She began to move, turning the wheels with her hands. Armand watched, fascinated. The iron gate, of course, was unlocked, and the girl pushed it open easily enough. She continued into the garden, out of view of the balcony. Armand turned, walked deeper into the house.
I’m gonna get stuck in this, the girl thought. Armand looked at the garden through her eyes: grown over with weeds and once-cultivated vines, no path to be seen. She drew a pocketknife from somewhere, began hacking away at the mess. I’ve got to get inside, she thought, If I can just find Lestat…
Armand paused, stood still at the top of the stairs. So this mortal knew of both Louise and Lestat? She had intended to kill her, perhaps to terrorize her a bit first; mortals visiting haunted old houses so loved to be terrorized, she’d found. Now, though…she peered into her mind, curious.

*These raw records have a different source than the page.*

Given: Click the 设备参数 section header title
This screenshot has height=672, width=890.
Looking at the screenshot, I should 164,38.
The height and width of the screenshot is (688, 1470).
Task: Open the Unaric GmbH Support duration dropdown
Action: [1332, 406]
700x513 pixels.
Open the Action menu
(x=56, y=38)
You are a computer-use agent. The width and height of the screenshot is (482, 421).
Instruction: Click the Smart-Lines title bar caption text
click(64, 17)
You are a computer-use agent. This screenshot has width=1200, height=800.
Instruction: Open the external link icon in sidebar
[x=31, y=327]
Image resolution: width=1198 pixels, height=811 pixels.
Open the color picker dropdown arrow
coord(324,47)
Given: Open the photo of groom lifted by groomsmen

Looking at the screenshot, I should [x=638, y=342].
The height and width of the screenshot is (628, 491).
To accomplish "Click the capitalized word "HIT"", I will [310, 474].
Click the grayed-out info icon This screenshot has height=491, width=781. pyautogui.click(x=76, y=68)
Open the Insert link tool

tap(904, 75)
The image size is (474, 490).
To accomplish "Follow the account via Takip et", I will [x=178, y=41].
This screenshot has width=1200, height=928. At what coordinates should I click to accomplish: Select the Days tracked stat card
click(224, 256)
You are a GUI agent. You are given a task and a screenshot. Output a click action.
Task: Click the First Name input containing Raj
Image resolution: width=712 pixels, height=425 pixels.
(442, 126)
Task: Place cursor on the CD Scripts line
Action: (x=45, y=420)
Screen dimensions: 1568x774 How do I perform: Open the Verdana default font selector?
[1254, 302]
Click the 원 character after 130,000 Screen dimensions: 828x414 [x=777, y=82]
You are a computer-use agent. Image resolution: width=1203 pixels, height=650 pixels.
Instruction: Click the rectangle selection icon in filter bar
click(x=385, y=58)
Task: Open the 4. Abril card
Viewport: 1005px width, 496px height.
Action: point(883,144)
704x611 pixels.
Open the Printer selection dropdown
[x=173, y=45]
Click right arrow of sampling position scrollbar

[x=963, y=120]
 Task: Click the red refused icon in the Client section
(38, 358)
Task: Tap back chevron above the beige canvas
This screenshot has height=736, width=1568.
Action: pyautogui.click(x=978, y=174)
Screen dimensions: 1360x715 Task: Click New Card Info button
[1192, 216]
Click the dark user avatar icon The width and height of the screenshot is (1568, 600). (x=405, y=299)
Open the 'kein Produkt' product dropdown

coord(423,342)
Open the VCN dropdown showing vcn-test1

The girl was half-mad, her thoughts scattered and incoherent. She was a journalist, or something very like it. Armand saw Louise, sedate and sorrowful, then enraged and vicious. Louise, hauling her up by the shoulders, tearing like an animal at her neck. Louise, releasing her back into the chair, drained and half-dead. Will I die? A bloody smile. I don’t know. Then days, frantic days and nights, duplicating the sound of the vampire’s voice on little plastic boxes, then sending them away in the mail. Pleading with county offices, poring over tax records for the name she sought: Lestat de Lioncourt, the vampire who had made Louise.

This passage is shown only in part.